Common Regular Expression patternsλ︎

Common string formats used in software development and examples of regular expressions to check their correctness.

Username Regular Expression Patternλ︎

A 8 to 24 character passwords that can include any lower case character or digit (number). Only the underscore and dash special characters can be used.

(re-matches #"^[a-z0-9_-]{8,24}$" "good-username")

Breakdown the regex pattern:

^[a-z0-9_-]{8,24}$

^                    # Start of the line
  [a-z0-9_-]         # Match characters and symbols in the list, a-z, 0-9 , underscore , hyphen
             {8,24}  # Length at least 8 characters and maximum length of 24
$                    # End of the line

Password Regular Expression Patternλ︎

A password should be 8 to 24 character string with at least one digit, one upper case letter, one lower case letter and one special symbol, @#$%.

(re-matches #"((?=.*\d)(?=.*[a-z])(?=.*[A-Z])(?=.*[@#$%]).{8,24})" "G00d @ username")

The order of the grouping formulas does not matter

Breakdown the regex pattern:

((?=.*\d)(?=.*[a-z])(?=.*[A-Z])(?=.*[@#$%]).{8,24})

(   # Start of group
  (?=.*\d)  #   must contains one digit from 0-9
  (?=.*[a-z])  #   must contains one lowercase characters
  (?=.*[A-Z])  #   must contains one uppercase characters
  (?=.*[@#$%])  #   must contains one special symbols in the list "@#$%"
              .  #     match anything with previous condition checking
                {8,24} #        length at least 8 characters and maximum of 24
)   # End of group

?= means apply the assertion condition, which is meaningless by itself and works in combination with others.

Hexadecimal Color Code Regular Expression Patternλ︎

The string must start with a #symbol , follow by a letter from a to f, A to Z or a digit from 0 to 9 with a length of exactly 3 or 6.` This regular expression pattern is very useful for the Hexadecimal web colors code checking.

(re-matches #"^#([A-Fa-f0-9]{3}|[A-Fa-f0-9]{6})$" "#FFAABB")

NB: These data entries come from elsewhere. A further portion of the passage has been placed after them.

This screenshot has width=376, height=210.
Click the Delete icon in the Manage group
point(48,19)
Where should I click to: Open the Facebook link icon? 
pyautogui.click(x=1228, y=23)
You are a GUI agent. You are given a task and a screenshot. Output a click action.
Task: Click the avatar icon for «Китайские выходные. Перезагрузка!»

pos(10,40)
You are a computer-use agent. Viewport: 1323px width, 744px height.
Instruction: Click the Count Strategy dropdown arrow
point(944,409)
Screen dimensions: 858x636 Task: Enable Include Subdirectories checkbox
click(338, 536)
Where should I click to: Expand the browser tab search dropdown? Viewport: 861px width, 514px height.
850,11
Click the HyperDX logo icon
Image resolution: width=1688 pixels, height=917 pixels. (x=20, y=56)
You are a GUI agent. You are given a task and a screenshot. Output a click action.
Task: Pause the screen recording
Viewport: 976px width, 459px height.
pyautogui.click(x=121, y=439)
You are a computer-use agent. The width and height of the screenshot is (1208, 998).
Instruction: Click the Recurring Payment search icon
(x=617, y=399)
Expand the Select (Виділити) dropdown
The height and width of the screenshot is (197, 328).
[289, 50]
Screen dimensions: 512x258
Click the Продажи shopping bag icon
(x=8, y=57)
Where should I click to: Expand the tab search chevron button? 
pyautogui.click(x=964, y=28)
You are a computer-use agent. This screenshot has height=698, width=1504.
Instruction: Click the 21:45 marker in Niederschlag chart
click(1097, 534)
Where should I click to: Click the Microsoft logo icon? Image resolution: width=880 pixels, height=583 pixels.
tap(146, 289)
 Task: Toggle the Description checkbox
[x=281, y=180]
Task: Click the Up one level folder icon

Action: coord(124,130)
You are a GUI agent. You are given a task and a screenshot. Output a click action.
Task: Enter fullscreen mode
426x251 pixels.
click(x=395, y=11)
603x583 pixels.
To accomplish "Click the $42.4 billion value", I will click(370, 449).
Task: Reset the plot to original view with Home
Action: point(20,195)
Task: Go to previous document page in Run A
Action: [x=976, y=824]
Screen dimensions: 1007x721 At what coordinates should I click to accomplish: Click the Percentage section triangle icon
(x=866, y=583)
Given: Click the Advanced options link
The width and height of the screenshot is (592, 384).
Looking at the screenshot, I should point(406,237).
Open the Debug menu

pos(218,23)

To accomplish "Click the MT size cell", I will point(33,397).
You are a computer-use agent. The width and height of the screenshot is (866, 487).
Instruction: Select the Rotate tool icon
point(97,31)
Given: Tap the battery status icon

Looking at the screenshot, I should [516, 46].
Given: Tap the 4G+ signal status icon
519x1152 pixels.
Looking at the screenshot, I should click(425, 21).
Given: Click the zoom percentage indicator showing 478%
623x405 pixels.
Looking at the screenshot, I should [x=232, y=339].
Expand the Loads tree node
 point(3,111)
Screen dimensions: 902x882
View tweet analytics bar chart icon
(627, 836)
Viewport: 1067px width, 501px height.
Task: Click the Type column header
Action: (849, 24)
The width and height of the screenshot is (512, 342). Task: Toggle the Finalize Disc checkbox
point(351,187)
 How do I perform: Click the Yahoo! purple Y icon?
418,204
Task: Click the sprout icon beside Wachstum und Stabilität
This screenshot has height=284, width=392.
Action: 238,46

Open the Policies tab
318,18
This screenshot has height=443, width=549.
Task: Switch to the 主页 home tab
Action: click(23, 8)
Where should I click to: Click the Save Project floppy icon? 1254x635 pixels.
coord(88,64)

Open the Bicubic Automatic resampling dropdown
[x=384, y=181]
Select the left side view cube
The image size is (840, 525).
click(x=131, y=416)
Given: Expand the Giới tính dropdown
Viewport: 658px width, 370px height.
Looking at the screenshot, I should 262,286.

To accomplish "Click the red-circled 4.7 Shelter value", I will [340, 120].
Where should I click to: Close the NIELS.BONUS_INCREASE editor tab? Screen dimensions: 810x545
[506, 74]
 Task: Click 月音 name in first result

Breakdown the regex pattern:

^#([A-Fa-f0-9]{3}|[A-Fa-f0-9]{6})$

^   #start of the line
 #   #  must contain a "#" symbols
 (   #  start of group #1
  [A-Fa-f0-9]{3} #    any strings in the list, with length of 3
  |   #    ..or
  [A-Fa-f0-9]{6} #    any strings in the list, with length of 6
 )   #  end of group #1
$   #end of the line

Email Regular Expression Patternλ︎

The account side of an email address starts with _A-Za-z0-9-\\+ optional follow by .[_A-Za-z0-9-], ending with an @ symbol.

The domain starts with A-Za-z0-9-, follow by first level domain, e.g .org, .io and .[A-Za-z0-9] optionally follow by a second level domain, e.g. .ac.uk, .com.au or \\.[A-Za-z]{2,}, where second level domain must start with a dot . and length must equal or more than 2 characters.

(re-matches
  #"^[_A-Za-z0-9-]+(\.[_A-Za-z0-9-]+)*@[A-Za-z0-9]+(\.[A-Za-z0-9]+)*(\.[A-Za-z]{2,})$"
  "jenny.jenn@jetpack.com.au")

Double escaping special characters

Double escaping of special characters is not required in the Clojure syntax.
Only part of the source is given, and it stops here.